L’élu juge notamment « disproportionnée » la sanction pénale encourue par un exploitant en cas d’absence de contrôle du passe sanitaire (une amende prévue pour les contraventions de la cinquième classe, 1500 euros). « Des sanctions administratives auraient suffi quitte à aller vers la fermeture administrative en cas de récidive », regrette-t-il. Stéphane Le Rudulier souhaite que les débats du Sénat « portent sur l’équilibre entre les libertés publiques et la préservation de la santé publique. Assouplissement et sécurisation juridique, Il est essentiel que le travail du Sénat se polarise là-dessus », indique-t-il.

« Faire de ce passe sanitaire quelque chose de supportable. Si tant est qu’il le soit »

Le sénateur centriste, Loïc Hervé propose, quant à lui, la suppression de l’article 1er « qui contient essentiellement deux dispositifs, l’extension du passe sanitaire et la prolongation de l’Etat d’urgence jusqu’à la fin de l’année », a-t-il indiqué au micro de Public Sénat. « Je souhaite qu’on en reste au droit actuel : pas d’extension du passe sanitaire et fin de l’état d’urgence sanitaire au 30 septembre. Je suis rejoint sur cette position un peu dure par un certain nombre de mes collègues d’autres groupes.

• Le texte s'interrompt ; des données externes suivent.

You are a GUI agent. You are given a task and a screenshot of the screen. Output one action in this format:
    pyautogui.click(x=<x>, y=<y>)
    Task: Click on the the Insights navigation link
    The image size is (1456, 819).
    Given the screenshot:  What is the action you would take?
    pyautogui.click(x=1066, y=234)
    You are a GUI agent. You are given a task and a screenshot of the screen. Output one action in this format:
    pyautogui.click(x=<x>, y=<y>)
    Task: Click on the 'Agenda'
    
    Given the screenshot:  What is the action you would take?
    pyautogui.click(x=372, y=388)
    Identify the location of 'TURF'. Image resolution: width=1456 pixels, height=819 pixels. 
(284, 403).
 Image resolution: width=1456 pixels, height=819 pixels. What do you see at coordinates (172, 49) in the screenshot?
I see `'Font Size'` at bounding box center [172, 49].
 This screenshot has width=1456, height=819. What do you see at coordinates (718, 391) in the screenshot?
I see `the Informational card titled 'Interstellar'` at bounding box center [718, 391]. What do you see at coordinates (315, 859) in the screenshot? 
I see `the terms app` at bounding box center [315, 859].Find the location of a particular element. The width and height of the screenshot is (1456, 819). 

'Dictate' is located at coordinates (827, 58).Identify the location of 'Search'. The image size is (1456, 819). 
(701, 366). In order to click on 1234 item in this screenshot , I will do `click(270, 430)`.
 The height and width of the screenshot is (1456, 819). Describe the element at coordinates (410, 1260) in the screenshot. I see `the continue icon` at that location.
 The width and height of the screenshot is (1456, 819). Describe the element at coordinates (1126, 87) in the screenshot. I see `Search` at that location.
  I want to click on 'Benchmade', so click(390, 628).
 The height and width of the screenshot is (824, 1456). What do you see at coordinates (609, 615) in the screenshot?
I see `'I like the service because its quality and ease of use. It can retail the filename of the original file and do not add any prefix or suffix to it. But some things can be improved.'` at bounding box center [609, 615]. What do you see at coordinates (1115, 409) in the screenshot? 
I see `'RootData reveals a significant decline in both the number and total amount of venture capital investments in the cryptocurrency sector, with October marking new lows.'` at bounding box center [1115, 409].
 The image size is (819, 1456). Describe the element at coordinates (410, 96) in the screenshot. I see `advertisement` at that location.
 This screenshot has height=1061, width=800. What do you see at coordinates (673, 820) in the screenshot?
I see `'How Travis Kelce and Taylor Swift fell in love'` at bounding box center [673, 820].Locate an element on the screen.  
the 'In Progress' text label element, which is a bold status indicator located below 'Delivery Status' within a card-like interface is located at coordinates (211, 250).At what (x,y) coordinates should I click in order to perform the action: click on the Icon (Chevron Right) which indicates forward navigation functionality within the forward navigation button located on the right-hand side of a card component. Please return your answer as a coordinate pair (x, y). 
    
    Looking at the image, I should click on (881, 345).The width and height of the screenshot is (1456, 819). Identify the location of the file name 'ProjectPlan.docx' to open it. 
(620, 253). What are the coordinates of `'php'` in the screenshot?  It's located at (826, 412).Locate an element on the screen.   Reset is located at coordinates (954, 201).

Nous ne sommes pas majoritaires. Mais on veut dire au gouvernement que cette extension du passe sanitaire pose de vraies difficultés de principes et de terrain », a-t-il complété.

Par ailleurs, le sénateur centriste a déposé 18 amendements « d’amélioration du texte », comme l’interdiction du passe sanitaire pour les mineurs. « Il faut assouplir les choses et faire de ce passe sanitaire quelque chose de supportable. Si tant est qu’il le soit ».

« L’engagement vaccinal doit devenir un devoir citoyen » pour Patrick Kanner

Patrick Kanner, le président du groupe PS du Sénat, plaide « pour une obligation vaccinale ». « Notre message est simple. On estime que l’engagement vaccinal doit devenir un devoir citoyen. Il ne s’agit pas de menacer nos libertés individuelles. Mais nos libertés individuelles doivent être compatibles avec la sécurité collective de la Nation […] Nous estimons que le texte initial du gouvernement manque de courage. Les Français peuvent comprendre que c’est leur intérêt d’être vaccinés ».

Le sénateur du Nord veut également amender les mesures de sanctions pour les salariés qui n’auront pas été vaccinés. « Il faut trouver de la raison en la matière. On ne peut pas applaudir les soignants tous les soirs pendant le premier confinement […] Et en même temps sanctionner lourdement les soignants qui ne seraient pas vaccinés. Il faut trouver un l’équilibre ».

Enfin, le patron du groupe PS regrette lui aussi les conditions d’examen de ce texte. « On a un vrai problème du respect du Parlement dans cette affaire. « On a auditionné pendant 1 heure et quart Olivier Véran, hier matin. Il était carbonisé parce qu’il avait passé tourte la nuit à l’Assemblée. Ce n’est pas raisonnable et ça démontre un manque d’anticipation ».